**WORK TO BE COMPLETED**
Every record must appear in the response exactly as given.

**GIVEN DATA**

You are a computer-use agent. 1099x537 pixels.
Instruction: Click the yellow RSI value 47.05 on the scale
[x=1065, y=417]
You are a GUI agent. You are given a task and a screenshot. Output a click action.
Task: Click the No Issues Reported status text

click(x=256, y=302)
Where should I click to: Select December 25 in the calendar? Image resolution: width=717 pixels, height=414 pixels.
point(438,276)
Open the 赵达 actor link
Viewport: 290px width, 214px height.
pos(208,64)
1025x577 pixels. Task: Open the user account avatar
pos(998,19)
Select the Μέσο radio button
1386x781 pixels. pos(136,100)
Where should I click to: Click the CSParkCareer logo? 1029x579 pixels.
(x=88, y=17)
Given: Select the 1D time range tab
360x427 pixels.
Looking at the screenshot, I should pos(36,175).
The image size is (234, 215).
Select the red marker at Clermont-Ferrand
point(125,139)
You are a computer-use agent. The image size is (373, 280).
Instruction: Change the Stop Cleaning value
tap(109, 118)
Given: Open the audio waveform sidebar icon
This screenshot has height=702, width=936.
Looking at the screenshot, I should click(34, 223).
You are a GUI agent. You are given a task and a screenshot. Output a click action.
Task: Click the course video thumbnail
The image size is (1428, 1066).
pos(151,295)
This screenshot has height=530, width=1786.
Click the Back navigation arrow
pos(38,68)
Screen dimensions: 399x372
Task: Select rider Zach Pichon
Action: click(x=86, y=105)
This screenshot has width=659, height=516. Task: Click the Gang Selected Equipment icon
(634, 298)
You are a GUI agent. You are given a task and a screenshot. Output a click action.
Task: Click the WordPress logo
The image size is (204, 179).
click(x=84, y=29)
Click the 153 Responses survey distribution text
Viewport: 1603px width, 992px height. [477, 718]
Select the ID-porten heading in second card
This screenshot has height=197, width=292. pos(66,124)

**ANSWER TO THIS EXERCISE**
You are a computer-use agent. 1099x537 pixels.
Instruction: Click the yellow RSI value 47.05 on the scale
[x=1065, y=417]
You are a GUI agent. You are given a task and a screenshot. Output a click action.
Task: Click the No Issues Reported status text

click(x=256, y=302)
Where should I click to: Select December 25 in the calendar? Image resolution: width=717 pixels, height=414 pixels.
point(438,276)
Open the 赵达 actor link
Viewport: 290px width, 214px height.
pos(208,64)
1025x577 pixels. Task: Open the user account avatar
pos(998,19)
Select the Μέσο radio button
1386x781 pixels. pos(136,100)
Where should I click to: Click the CSParkCareer logo? 1029x579 pixels.
(x=88, y=17)
Given: Select the 1D time range tab
360x427 pixels.
Looking at the screenshot, I should pos(36,175).
The image size is (234, 215).
Select the red marker at Clermont-Ferrand
point(125,139)
You are a computer-use agent. The image size is (373, 280).
Instruction: Change the Stop Cleaning value
tap(109, 118)
Given: Open the audio waveform sidebar icon
This screenshot has height=702, width=936.
Looking at the screenshot, I should click(34, 223).
You are a GUI agent. You are given a task and a screenshot. Output a click action.
Task: Click the course video thumbnail
The image size is (1428, 1066).
pos(151,295)
This screenshot has height=530, width=1786.
Click the Back navigation arrow
pos(38,68)
Screen dimensions: 399x372
Task: Select rider Zach Pichon
Action: click(x=86, y=105)
This screenshot has width=659, height=516. Task: Click the Gang Selected Equipment icon
(634, 298)
You are a GUI agent. You are given a task and a screenshot. Output a click action.
Task: Click the WordPress logo
The image size is (204, 179).
click(x=84, y=29)
Click the 153 Responses survey distribution text
Viewport: 1603px width, 992px height. [477, 718]
Select the ID-porten heading in second card
This screenshot has height=197, width=292. pos(66,124)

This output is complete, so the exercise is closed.